Console.WriteLine("{0:G17}", RoundToSignificantDigits(5.015 * 100, 15)); // 501.5

Solution 12 - C#

for me, this one works pretty fine and is also valid for negative numbers:

public static double RoundToSignificantDigits(double number, int digits)
{
    int sign = Math.Sign(number);

    if (sign < 0)
        number *= -1;

    if (number == 0)
        return 0;

    double scale = Math.Pow(10, Math.Floor(Math.Log10(Math.Abs(number))) + 1);
    return sign * scale * Math.Round(number / scale, digits);
}

Solution 13 - C#

My solution may be helpful in some cases, I use it to display crypto prices which vary greatly in magnitude - it always gives me a specified number of significant figures but unlike ToString("G[number of digits]") it doesn't show small values in scientific notation (don't know a way to avoid this with ToString(), if there is then please let me know!)
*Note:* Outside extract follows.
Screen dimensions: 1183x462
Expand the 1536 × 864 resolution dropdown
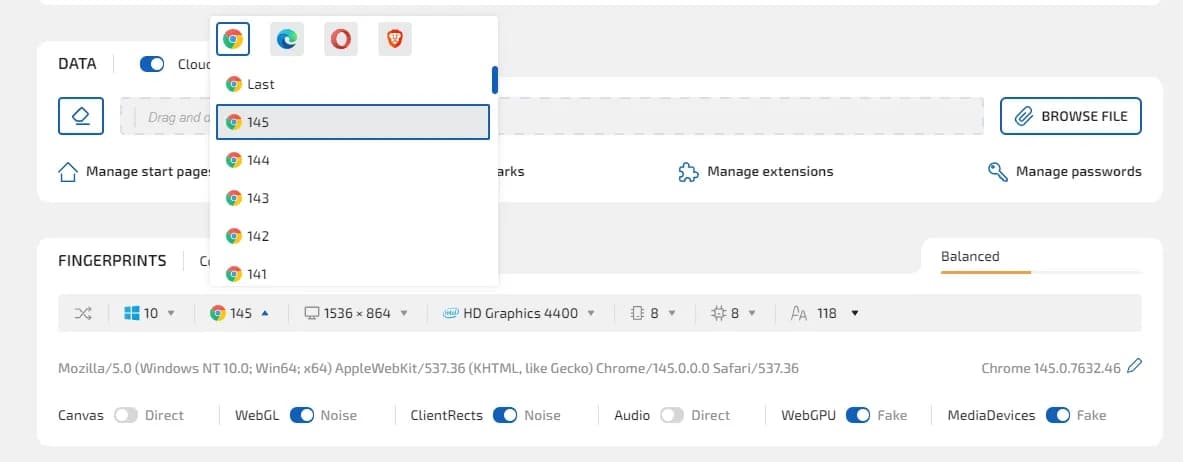pyautogui.click(x=356, y=313)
    const int MIN_SIG_FIGS = 6; //will be one more for < 0
    int numZeros = (int)Math.Floor(Math.Log10(Math.Abs(price))); //get number of zeros before first digit, will be negative for price > 0
    int decPlaces = numZeros < MIN_SIG_FIGS
                  ? MIN_SIG_FIGS - numZeros < 0 
                        ? 0 
                        : MIN_SIG_FIGS - numZeros 
                  : 0; //dec. places: set to MIN_SIG_FIGS + number of zeros, unless numZeros greater than sig figs then no decimal places
    return price.ToString($"F{decPlaces}");

Solution 14 - C#

I just did:

int integer1 = Math.Round(double you want to round, 
    significant figures you want to round to)

Solution 15 - C#

Here is something I did in C++

/*
    I had this same problem I was writing a design sheet and
    the standard values were rounded. So not to give my
    values an advantage in a later comparison I need the
    number rounded, so I wrote this bit of code.
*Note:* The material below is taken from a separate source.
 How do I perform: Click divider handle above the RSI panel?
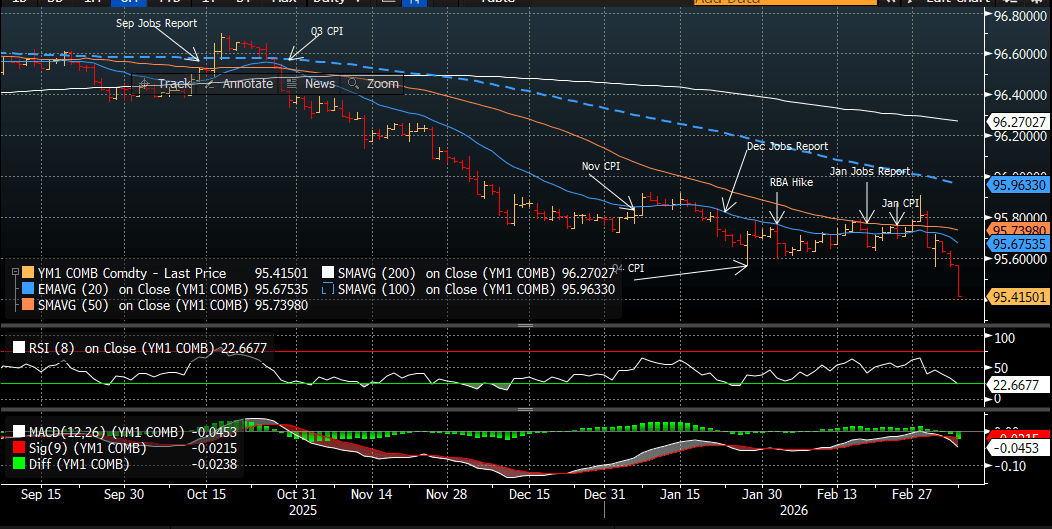(525, 326)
    It will round any double to a given number of significant
    figures. But I have a limited range written into the
    subroutine. This is to save time as my numbers were not
    very large or very small. But you can easily change that
    to the full double range, but it will take more time.

    Ross Mckinstray
    [email protected]
*/

#include <iostream>
#include <fstream>
#include <string>
#include <math.h>
#include <cmath>
#include <iomanip>

#using namespace std;

double round_off(double input, int places) {
    double roundA;
    double range = pow(10, 10); // This limits the range of the rounder to 10/10^10 - 10*10^10 if you want more change range;
    for (double j = 10/range; j< 10*range;) {
        if (input >= j && input < j*10){
            double figures = pow(10, places)/10;
            roundA = roundf(input/(j/figures))*(j/figures);
        }
        j = j*10;
    }
    cout << "\n in sub after loop";
    if (input <= 10/(10*10) && input >= 10*10) {
        roundA = input;
        cout << "\nDID NOT ROUND change range";
    }
    return roundA;
}

int main() {
    double number, sig_fig;

    do {
        cout << "\nEnter number ";
        cin >> number;
        cout << "\nEnter sig_fig ";
        cin >> sig_fig;
        double output = round_off(number, sig_fig);

        cout << setprecision(10);
        cout << "\n I= " << number;
        cout << "\n r= " <<output;
        cout << "\nEnter 0 as number to exit loop";
    }
    while (number != 0);

    return 0;
}

Hopefully I did not change anything formatting it.